Abbastanza slegato dalla brutalità dei due precedenti capitoli e avvolto
in una messa in scena elegante che molto deve alla splendida fotografia
di Roger Deakins – che fa buon uso di chiaroscuri e silhouette – Skyfall parte in quarta con una sequenza pre-titoli
ambientata per le strade di Istanbul, dove Bond insegue un sicario prima
in auto e poi in moto, per finire con una bella scazzottata su un treno
in corsa. Siamo in un territorio fra il classico 007 e il tocco moderno di Casino Royale e Mendes dimostra subito grande occhio per le coreografie d'azione e gli stunt “larger than life”.

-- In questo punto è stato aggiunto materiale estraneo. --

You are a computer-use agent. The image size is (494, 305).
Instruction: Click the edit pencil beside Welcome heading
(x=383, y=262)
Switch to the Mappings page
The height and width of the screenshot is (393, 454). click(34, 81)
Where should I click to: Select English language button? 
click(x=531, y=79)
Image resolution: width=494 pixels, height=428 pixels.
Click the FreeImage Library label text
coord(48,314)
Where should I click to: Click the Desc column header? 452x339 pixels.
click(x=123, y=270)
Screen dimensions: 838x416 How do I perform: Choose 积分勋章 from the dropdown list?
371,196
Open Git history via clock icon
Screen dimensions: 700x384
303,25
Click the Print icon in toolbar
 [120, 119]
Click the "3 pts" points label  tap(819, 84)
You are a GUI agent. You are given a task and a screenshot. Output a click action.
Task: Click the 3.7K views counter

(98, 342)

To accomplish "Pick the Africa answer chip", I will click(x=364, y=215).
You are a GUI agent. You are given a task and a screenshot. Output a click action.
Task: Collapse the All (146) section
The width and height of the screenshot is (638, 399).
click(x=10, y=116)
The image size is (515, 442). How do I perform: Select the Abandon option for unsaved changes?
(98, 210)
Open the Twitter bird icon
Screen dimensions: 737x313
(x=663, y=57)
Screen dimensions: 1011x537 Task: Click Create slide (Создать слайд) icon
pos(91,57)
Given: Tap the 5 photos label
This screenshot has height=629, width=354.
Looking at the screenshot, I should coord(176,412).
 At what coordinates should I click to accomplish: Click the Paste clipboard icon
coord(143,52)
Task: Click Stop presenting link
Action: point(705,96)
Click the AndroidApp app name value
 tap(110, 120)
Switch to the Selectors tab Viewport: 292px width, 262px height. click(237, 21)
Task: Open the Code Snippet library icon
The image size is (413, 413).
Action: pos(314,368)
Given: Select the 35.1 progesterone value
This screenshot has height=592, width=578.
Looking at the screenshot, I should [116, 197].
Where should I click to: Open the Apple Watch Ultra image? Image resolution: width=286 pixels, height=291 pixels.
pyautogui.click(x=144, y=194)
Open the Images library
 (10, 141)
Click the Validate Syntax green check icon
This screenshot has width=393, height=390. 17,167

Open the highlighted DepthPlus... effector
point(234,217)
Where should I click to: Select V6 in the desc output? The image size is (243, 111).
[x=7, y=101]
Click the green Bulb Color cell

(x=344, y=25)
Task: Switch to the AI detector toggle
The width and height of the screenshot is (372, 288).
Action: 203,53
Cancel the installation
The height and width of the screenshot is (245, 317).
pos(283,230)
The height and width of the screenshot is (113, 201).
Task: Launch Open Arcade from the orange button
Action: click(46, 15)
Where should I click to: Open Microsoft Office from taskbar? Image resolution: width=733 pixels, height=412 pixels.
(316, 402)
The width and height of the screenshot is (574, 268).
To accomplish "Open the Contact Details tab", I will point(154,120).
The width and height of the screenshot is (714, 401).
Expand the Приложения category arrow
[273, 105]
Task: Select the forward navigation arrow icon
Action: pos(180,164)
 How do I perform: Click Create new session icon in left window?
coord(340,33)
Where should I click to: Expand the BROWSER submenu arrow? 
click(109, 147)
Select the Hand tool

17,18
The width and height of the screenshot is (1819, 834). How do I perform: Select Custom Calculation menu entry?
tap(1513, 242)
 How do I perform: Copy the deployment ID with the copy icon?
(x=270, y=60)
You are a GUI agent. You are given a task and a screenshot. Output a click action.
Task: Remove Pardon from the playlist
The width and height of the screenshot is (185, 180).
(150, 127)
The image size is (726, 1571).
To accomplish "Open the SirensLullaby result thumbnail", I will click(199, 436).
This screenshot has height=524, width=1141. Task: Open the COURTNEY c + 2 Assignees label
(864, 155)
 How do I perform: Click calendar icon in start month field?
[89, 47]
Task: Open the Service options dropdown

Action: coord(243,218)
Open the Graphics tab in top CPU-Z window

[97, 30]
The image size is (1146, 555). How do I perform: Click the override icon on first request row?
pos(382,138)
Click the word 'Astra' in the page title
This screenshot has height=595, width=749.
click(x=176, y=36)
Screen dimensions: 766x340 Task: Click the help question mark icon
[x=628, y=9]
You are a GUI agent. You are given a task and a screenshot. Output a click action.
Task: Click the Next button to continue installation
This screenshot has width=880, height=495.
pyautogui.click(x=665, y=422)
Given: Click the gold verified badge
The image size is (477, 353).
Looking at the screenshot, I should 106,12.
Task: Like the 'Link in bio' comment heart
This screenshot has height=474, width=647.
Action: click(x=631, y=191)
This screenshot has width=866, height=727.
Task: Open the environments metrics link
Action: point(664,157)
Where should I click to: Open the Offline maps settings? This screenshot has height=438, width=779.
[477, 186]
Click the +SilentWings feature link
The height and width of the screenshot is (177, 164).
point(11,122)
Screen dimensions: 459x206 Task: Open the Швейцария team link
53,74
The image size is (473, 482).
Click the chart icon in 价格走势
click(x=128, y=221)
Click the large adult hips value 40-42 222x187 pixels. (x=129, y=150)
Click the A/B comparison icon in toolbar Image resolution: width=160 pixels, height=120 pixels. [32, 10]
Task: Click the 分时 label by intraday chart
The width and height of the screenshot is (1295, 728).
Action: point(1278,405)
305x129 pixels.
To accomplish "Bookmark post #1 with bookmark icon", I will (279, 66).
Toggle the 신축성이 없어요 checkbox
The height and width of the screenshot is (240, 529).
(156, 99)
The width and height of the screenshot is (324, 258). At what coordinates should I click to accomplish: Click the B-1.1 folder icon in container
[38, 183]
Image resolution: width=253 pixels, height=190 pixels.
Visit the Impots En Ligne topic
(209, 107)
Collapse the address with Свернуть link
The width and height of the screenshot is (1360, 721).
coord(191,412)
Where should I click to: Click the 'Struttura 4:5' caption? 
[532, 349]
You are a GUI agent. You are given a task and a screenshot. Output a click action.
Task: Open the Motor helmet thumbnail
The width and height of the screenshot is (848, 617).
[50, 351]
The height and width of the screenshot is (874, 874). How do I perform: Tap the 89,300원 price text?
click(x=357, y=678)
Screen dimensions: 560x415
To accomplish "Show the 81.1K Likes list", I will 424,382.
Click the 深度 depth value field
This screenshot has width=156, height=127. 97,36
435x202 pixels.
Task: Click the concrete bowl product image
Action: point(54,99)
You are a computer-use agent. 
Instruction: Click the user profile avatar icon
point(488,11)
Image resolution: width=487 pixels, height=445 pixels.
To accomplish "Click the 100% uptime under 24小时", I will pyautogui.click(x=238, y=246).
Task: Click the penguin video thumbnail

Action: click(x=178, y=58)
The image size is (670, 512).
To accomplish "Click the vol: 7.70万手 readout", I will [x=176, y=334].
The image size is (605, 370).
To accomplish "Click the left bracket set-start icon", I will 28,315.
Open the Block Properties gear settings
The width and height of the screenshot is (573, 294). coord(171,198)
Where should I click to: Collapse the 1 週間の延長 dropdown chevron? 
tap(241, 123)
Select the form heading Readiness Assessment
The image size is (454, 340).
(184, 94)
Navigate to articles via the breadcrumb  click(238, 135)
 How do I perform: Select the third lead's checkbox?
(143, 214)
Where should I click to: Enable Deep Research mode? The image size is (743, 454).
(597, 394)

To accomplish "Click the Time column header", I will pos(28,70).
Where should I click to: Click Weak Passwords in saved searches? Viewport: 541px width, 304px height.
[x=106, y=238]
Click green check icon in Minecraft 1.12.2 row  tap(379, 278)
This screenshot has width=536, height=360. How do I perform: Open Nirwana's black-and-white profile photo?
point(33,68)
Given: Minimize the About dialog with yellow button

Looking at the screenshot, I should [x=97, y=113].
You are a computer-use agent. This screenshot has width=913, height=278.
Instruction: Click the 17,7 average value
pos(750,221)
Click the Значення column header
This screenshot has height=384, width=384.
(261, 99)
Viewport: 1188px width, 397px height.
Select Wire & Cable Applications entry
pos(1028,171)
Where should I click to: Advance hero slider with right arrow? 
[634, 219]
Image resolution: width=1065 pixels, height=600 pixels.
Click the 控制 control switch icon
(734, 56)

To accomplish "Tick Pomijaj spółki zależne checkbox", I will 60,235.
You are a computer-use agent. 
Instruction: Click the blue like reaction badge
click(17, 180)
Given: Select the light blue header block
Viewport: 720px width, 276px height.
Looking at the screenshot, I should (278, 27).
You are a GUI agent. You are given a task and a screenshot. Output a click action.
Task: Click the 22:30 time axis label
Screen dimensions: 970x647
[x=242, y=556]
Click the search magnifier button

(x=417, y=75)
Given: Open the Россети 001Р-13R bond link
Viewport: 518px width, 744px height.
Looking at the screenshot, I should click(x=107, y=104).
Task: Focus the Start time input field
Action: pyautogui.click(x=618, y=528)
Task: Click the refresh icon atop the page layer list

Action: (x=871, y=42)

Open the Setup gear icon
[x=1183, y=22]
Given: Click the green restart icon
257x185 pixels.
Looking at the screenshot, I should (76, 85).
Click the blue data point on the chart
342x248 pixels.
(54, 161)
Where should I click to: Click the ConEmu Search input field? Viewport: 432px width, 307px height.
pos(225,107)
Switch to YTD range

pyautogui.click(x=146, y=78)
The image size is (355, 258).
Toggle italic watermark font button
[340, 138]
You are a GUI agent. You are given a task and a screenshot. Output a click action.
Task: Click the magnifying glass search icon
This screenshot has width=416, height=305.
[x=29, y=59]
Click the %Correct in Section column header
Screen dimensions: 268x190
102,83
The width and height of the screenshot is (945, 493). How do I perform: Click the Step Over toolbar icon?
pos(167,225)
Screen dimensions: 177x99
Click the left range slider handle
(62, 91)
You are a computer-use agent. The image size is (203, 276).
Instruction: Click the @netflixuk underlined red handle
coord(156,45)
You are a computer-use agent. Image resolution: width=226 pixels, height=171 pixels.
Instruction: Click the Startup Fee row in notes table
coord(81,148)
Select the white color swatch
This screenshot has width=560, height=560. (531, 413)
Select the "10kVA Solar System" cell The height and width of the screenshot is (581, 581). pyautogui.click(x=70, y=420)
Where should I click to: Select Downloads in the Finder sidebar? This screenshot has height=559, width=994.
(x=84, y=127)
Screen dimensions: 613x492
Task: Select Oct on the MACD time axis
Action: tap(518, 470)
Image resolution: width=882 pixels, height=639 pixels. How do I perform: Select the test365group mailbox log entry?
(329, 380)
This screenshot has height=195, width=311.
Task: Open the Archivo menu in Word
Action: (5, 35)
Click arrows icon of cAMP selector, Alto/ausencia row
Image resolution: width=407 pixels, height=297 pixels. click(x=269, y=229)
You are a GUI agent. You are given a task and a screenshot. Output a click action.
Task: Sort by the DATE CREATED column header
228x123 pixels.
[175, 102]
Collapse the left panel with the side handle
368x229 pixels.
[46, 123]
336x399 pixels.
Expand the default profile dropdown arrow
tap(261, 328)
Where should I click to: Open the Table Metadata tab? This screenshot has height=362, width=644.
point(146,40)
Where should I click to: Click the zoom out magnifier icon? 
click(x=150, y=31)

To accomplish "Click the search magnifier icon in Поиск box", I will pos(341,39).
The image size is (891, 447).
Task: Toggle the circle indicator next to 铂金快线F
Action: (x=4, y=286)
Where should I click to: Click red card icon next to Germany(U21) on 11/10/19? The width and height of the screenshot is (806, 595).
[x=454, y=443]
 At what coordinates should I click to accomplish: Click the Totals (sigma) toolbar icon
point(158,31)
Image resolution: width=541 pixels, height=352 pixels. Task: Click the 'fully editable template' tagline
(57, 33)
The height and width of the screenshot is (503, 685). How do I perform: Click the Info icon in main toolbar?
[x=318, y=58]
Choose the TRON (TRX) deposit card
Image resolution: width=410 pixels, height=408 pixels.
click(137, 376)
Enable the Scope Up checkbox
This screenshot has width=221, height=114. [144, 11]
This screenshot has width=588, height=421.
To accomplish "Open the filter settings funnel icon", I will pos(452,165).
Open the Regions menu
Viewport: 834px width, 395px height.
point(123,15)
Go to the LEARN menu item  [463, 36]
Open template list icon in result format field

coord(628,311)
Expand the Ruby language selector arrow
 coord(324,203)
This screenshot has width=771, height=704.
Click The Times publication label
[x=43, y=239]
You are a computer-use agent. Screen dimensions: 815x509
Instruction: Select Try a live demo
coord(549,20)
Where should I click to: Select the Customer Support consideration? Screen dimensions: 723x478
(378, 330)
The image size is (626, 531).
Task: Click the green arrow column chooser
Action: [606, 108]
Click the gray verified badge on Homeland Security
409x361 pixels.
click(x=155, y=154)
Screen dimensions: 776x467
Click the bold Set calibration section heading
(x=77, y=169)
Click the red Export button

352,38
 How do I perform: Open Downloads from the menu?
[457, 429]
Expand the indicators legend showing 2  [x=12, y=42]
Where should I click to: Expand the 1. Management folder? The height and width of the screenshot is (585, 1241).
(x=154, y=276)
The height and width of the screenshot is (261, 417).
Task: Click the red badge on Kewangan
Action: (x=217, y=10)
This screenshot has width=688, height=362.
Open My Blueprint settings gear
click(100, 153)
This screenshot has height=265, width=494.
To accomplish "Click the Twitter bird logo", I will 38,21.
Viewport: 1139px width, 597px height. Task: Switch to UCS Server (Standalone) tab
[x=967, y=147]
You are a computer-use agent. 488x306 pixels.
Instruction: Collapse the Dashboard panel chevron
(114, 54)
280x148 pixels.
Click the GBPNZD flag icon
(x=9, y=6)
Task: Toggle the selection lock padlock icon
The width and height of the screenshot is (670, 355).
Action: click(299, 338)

I titoli di testa di Daniel Kleinman, come sempre
ipnotici, ci introducono quindi al “vero” film. Al centro una sorta di
faida famigliare che ruota intorno al passato di M (Judi Dench) e attinge anche a Shakespeare. Javier Bardem appare
poco ma lascia sempre il segno nel ruolo del “cattivo” di turno, un
terrorista informatico sessualmente ambiguo che Mendes ha definito “un
classico villain alla Bond”, anche se a ben guardare non è proprio così.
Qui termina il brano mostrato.